Saved data entries
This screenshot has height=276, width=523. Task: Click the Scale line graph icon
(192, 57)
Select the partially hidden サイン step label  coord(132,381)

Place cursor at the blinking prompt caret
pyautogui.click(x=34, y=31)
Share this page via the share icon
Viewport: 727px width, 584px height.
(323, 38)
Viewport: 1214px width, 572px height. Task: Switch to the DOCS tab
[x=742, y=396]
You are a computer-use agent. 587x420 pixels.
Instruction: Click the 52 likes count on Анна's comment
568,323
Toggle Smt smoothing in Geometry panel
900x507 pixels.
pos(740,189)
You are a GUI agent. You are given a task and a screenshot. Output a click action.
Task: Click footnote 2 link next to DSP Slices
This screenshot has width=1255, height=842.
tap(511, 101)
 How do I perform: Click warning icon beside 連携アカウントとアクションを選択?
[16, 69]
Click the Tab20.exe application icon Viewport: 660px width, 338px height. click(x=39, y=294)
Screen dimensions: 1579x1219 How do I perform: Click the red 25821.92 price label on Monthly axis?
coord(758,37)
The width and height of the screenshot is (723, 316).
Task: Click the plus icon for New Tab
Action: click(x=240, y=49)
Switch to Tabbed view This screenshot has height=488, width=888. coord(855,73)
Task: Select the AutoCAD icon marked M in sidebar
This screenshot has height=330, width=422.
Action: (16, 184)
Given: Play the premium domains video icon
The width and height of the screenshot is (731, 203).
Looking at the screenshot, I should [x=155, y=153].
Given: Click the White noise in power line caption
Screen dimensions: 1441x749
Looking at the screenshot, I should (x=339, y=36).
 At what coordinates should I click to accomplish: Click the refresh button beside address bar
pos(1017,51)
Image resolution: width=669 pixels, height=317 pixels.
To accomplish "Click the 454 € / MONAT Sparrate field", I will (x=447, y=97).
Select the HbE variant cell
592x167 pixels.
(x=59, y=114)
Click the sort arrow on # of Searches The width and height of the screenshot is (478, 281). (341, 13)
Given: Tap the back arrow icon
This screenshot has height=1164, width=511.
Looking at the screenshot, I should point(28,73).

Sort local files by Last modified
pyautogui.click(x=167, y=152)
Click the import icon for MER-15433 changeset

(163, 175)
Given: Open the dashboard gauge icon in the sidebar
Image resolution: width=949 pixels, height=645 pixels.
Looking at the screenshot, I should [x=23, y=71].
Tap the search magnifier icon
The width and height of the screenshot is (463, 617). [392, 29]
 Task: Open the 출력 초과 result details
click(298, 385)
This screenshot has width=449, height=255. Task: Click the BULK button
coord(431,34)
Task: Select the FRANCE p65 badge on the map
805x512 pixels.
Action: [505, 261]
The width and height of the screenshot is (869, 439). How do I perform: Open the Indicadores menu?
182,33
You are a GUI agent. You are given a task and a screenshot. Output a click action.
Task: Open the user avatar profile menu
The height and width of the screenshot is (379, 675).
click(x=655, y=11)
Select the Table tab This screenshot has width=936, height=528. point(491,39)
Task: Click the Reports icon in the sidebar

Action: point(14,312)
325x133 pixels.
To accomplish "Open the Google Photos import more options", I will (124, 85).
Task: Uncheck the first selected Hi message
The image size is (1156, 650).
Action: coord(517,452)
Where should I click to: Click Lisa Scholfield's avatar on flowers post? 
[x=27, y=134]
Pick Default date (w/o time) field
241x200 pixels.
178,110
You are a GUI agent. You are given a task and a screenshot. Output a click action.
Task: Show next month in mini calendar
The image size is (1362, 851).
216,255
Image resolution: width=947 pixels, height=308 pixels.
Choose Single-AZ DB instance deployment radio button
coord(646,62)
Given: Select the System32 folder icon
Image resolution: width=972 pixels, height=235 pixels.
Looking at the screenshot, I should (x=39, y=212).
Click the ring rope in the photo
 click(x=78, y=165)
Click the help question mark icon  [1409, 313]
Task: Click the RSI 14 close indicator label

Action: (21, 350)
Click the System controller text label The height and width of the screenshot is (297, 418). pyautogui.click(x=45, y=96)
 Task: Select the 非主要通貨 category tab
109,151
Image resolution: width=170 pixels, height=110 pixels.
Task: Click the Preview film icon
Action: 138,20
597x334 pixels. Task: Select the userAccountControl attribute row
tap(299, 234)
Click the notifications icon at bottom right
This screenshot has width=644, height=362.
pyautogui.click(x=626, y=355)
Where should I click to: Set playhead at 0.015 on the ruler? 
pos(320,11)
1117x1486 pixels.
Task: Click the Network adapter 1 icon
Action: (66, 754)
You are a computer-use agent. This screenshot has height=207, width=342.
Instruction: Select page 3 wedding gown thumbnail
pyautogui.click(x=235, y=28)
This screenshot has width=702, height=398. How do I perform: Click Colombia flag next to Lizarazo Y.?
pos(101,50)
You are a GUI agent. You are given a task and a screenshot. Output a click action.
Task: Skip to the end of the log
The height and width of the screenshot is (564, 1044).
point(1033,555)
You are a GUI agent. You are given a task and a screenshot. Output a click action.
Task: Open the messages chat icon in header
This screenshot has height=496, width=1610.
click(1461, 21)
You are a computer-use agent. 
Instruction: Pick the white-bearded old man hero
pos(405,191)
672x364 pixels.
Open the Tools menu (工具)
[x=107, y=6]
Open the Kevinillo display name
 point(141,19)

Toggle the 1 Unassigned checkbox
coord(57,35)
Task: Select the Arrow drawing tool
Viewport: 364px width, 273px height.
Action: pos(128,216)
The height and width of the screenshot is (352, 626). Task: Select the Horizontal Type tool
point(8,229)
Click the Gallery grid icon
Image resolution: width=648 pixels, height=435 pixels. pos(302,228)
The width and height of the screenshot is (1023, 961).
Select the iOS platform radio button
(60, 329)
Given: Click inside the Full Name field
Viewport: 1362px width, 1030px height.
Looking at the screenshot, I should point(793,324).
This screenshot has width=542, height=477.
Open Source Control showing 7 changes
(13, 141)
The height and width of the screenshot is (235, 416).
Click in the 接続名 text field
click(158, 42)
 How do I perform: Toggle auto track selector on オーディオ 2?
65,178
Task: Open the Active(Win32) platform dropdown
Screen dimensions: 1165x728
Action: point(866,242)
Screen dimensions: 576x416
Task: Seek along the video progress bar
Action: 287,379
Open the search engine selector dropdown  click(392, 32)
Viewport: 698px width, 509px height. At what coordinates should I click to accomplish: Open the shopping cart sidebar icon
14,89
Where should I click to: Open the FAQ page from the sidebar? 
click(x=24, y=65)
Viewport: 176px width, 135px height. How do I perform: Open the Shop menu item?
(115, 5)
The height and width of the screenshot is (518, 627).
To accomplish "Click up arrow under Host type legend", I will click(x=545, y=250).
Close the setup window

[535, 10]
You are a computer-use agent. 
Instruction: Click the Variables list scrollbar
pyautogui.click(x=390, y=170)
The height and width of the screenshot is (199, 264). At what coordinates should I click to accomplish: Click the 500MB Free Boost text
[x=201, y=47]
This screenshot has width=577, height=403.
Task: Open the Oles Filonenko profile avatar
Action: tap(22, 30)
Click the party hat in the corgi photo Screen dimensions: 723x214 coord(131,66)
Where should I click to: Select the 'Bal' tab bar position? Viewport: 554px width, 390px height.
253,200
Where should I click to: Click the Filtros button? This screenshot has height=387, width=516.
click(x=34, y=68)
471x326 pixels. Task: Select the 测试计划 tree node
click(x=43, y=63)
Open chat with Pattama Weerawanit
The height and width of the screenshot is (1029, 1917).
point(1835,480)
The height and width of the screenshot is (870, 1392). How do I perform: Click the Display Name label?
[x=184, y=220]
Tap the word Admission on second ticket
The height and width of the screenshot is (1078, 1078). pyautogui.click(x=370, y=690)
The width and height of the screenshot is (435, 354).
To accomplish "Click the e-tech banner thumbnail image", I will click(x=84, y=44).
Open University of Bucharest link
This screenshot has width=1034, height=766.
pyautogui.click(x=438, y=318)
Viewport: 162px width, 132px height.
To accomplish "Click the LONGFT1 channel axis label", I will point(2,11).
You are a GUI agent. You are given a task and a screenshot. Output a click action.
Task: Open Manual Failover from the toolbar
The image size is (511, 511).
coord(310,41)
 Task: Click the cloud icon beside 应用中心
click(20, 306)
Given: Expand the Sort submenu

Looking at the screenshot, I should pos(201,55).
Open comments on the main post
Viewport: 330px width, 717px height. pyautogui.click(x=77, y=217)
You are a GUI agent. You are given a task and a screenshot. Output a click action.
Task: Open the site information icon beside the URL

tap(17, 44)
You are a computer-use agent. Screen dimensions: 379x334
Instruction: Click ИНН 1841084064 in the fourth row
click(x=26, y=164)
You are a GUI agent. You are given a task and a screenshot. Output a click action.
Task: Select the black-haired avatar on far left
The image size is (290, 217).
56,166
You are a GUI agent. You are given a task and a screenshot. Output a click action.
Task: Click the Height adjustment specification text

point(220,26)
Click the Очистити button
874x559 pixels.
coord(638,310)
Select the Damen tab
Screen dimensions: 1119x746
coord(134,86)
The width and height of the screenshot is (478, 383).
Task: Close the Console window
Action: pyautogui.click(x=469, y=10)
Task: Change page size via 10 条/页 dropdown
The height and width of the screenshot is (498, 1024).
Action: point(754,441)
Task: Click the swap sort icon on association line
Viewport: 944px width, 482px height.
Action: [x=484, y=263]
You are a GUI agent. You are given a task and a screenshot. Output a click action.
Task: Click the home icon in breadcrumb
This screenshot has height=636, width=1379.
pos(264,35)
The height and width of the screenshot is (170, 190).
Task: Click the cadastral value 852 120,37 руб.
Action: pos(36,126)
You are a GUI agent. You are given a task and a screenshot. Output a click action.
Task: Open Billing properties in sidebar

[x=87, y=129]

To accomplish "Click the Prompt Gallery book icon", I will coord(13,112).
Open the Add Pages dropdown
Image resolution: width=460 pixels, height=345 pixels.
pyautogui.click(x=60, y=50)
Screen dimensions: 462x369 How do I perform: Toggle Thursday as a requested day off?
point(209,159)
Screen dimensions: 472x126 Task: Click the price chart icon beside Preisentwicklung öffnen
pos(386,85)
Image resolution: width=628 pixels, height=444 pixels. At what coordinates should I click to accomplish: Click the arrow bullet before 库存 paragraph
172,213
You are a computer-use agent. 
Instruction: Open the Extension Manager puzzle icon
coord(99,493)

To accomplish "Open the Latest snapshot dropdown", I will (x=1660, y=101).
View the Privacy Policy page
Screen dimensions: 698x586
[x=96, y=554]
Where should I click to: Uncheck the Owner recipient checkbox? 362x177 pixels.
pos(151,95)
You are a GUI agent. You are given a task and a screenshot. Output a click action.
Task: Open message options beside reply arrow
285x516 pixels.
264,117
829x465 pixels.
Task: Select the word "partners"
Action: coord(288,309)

### Description of the task:
Where the string "chat" appears in a line of the entries, count that line, and state the total alone.

### The completed task:
2